Start of Provided entries
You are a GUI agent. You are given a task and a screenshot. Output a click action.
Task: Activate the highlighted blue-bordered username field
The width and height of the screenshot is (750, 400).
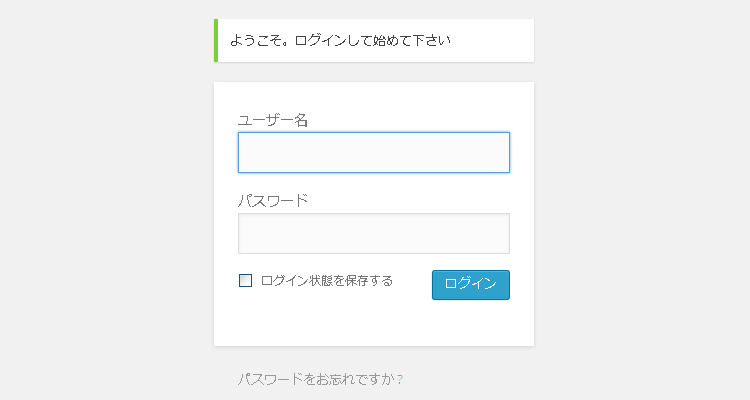[x=373, y=153]
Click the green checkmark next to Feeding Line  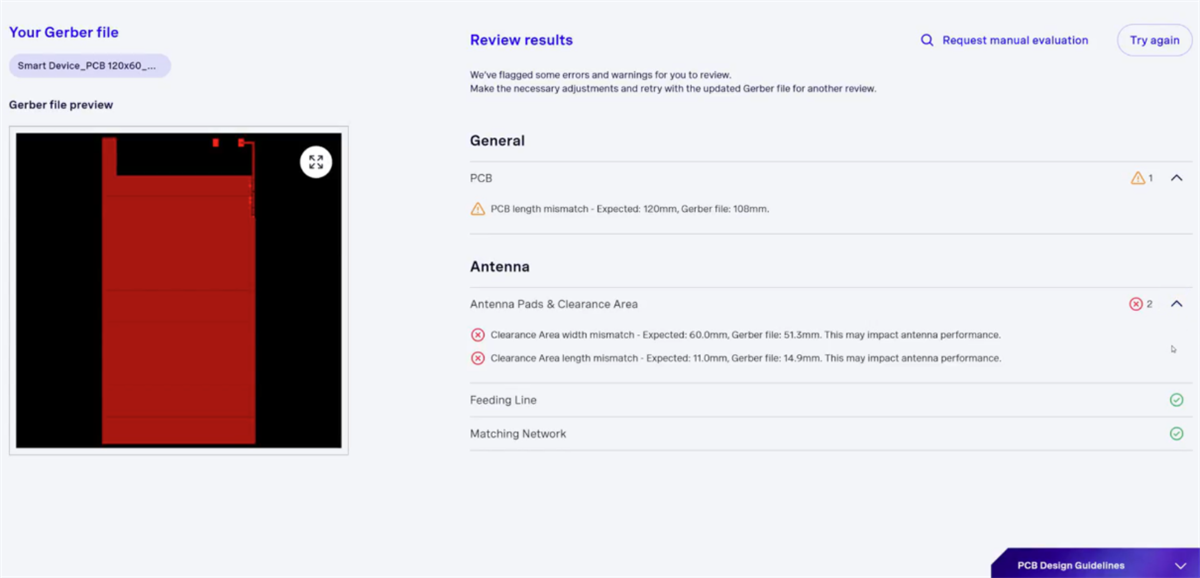pyautogui.click(x=1176, y=400)
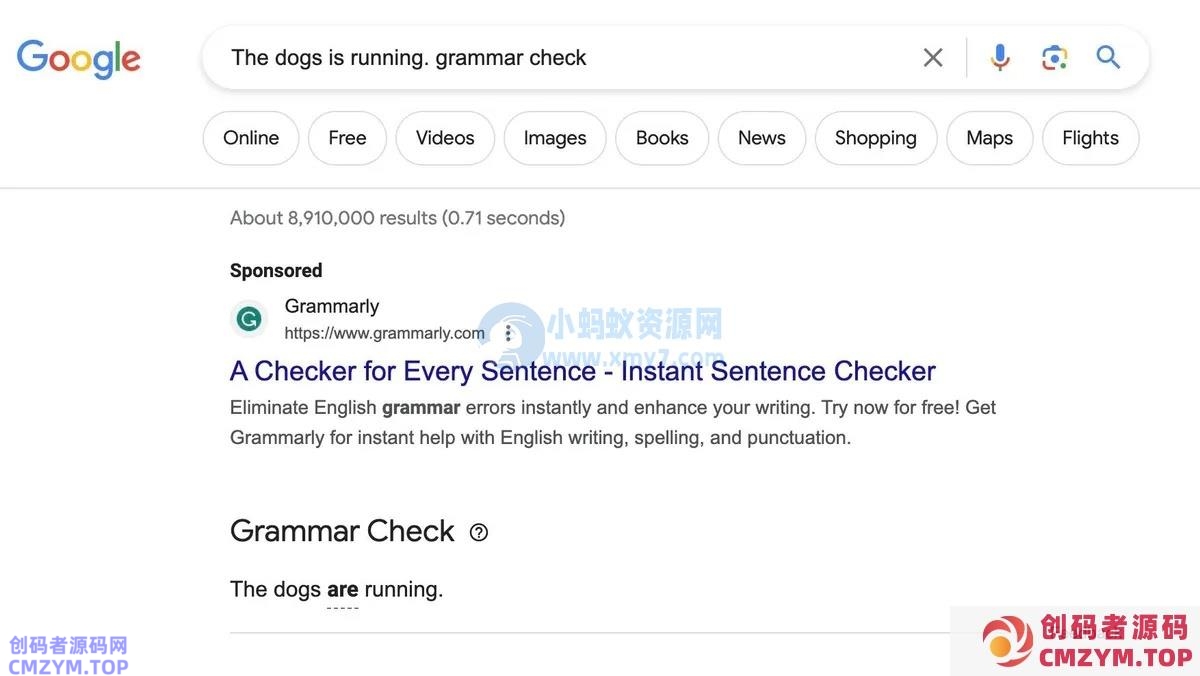
Task: Open the Grammarly ad three-dot menu
Action: tap(508, 333)
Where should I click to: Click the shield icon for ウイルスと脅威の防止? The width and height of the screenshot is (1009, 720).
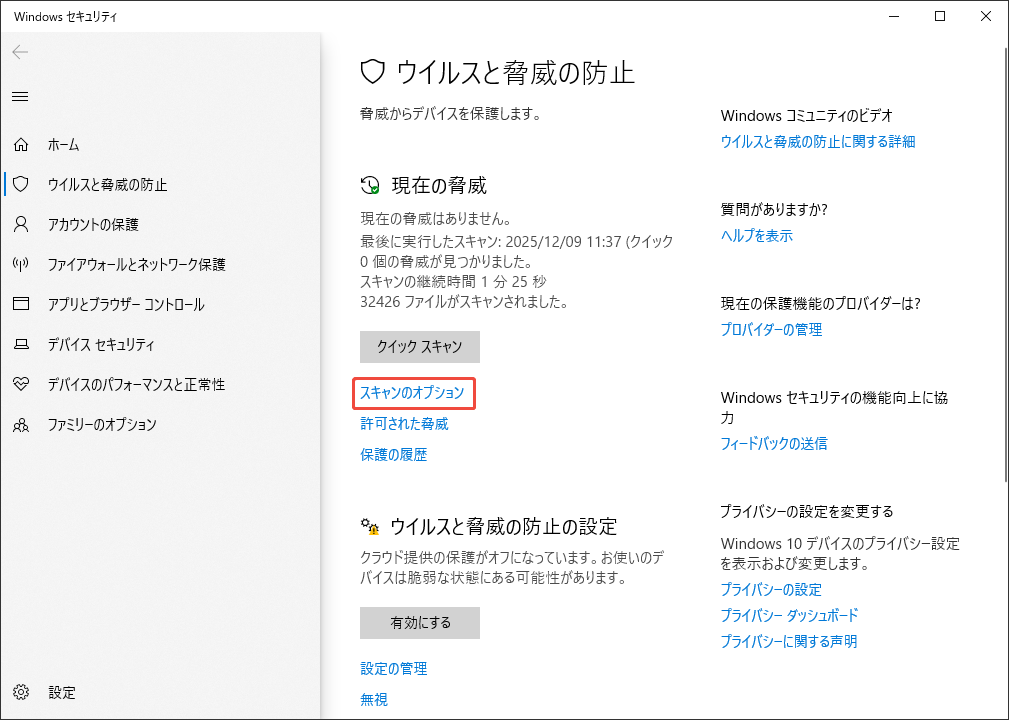coord(21,184)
End of Provided entries
#### Task to complete:
Leaving all pictures aside, print exactly the lines from the one that contains "Where should I" through the last line of the data above, inclusive.

#### Result for this task:
Where should I click to: Click the shield icon for ウイルスと脅威の防止? The width and height of the screenshot is (1009, 720).
coord(21,184)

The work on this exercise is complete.